[Date Prev][Date Next][Thread Prev][Thread Next][Date Index][Thread Index]
Re: [Qemu-devel] [PATCH] tcg/arm: improve direct jump
From: |
TeLeMan |
Subject: |
Re: [Qemu-devel] [PATCH] tcg/arm: improve direct jump |
Date: |
Fri, 11 Dec 2015 10:25:01 +0800 |
On Thu, Dec 10, 2015 at 4:02 PM, Aurelien Jarno <address@hidden> wrote:
> Use ldr pc, [pc, #-4] kind of branch for direct jump. This removes the
> need to flush the icache on TB linking, and allow to remove the limit
> on the code generation buffer.
>
> Cc: Richard Henderson <address@hidden>
> Cc: TeLeMan <address@hidden>
> Cc: Andrzej Zaborowski <address@hidden>
> Signed-off-by: Aurelien Jarno <address@hidden>
> ---
> include/exec/exec-all.h | 24 ++++--------------------
> tcg/arm/tcg-target.c | 8 +++-----
> translate-all.c | 2 --
> 3 files changed, 7 insertions(+), 27 deletions(-)
>
> Note: I don't really get the reason for the current 16MB limit. With the
> standard branch instructions the offset is coded on 24 bits, but shifted
> right by 2, which should give us a +/-32MB jumps, and therefore a 32MB
> limit.
>
> Therefore it might be a good idea to benchmark the original QEMU vs a
> QEMU with a 32MB buffer vs QEMU with this patch.
>
> If mixing data and instructions like in this patch causes too much
> performances trouble, at least on ARMv7 we might want to try with movw +
> movt + movpc. It's only 4 bytes longer than the current patch.
>
> diff --git a/include/exec/exec-all.h b/include/exec/exec-all.h
> index d900b0d..3cd63c9 100644
> --- a/include/exec/exec-all.h
> +++ b/include/exec/exec-all.h
> @@ -274,26 +274,10 @@ void aarch64_tb_set_jmp_target(uintptr_t jmp_addr,
> uintptr_t addr);
> #elif defined(__arm__)
> static inline void tb_set_jmp_target1(uintptr_t jmp_addr, uintptr_t addr)
> {
> -#if !QEMU_GNUC_PREREQ(4, 1)
> - register unsigned long _beg __asm ("a1");
> - register unsigned long _end __asm ("a2");
> - register unsigned long _flg __asm ("a3");
> -#endif
> -
> - /* we could use a ldr pc, [pc, #-4] kind of branch and avoid the flush */
> - *(uint32_t *)jmp_addr =
> - (*(uint32_t *)jmp_addr & ~0xffffff)
> - | (((addr - (jmp_addr + 8)) >> 2) & 0xffffff);
> -
> -#if QEMU_GNUC_PREREQ(4, 1)
> - __builtin___clear_cache((char *) jmp_addr, (char *) jmp_addr + 4);
> -#else
> - /* flush icache */
> - _beg = jmp_addr;
> - _end = jmp_addr + 4;
> - _flg = 0;
> - __asm __volatile__ ("swi 0x9f0002" : : "r" (_beg), "r" (_end), "r"
> (_flg));
> -#endif
> + /* Patch the branch destination. It uses a ldr pc, [pc, #-4] kind
> + of branch so we write absolute address and we don't need to
> + flush icache. */
> + *(uint32_t *)jmp_addr = addr;
> }
> #elif defined(__sparc__) || defined(__mips__)

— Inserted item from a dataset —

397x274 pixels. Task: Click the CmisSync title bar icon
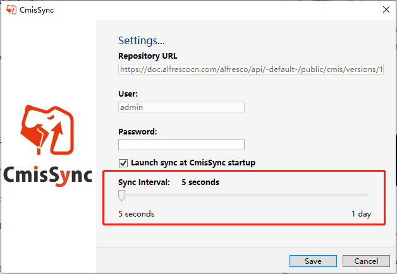[11, 9]
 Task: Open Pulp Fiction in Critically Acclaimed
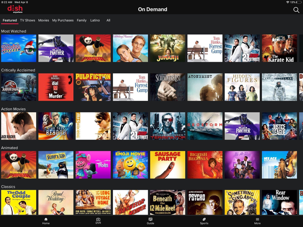93,87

> void tb_set_jmp_target1(uintptr_t jmp_addr, uintptr_t addr);
> diff --git a/tcg/arm/tcg-target.c b/tcg/arm/tcg-target.c
> index 3edf6a6..f28b9ba 100644
> --- a/tcg/arm/tcg-target.c
> +++ b/tcg/arm/tcg-target.c
> @@ -986,10 +986,6 @@ static inline void tcg_out_st8(TCGContext *s, int cond,
> tcg_out_st8_12(s, cond, rd, rn, offset);
> }
>
> -/* The _goto case is normally between TBs within the same code buffer, and
> - * with the code buffer limited to 16MB we wouldn't need the long case.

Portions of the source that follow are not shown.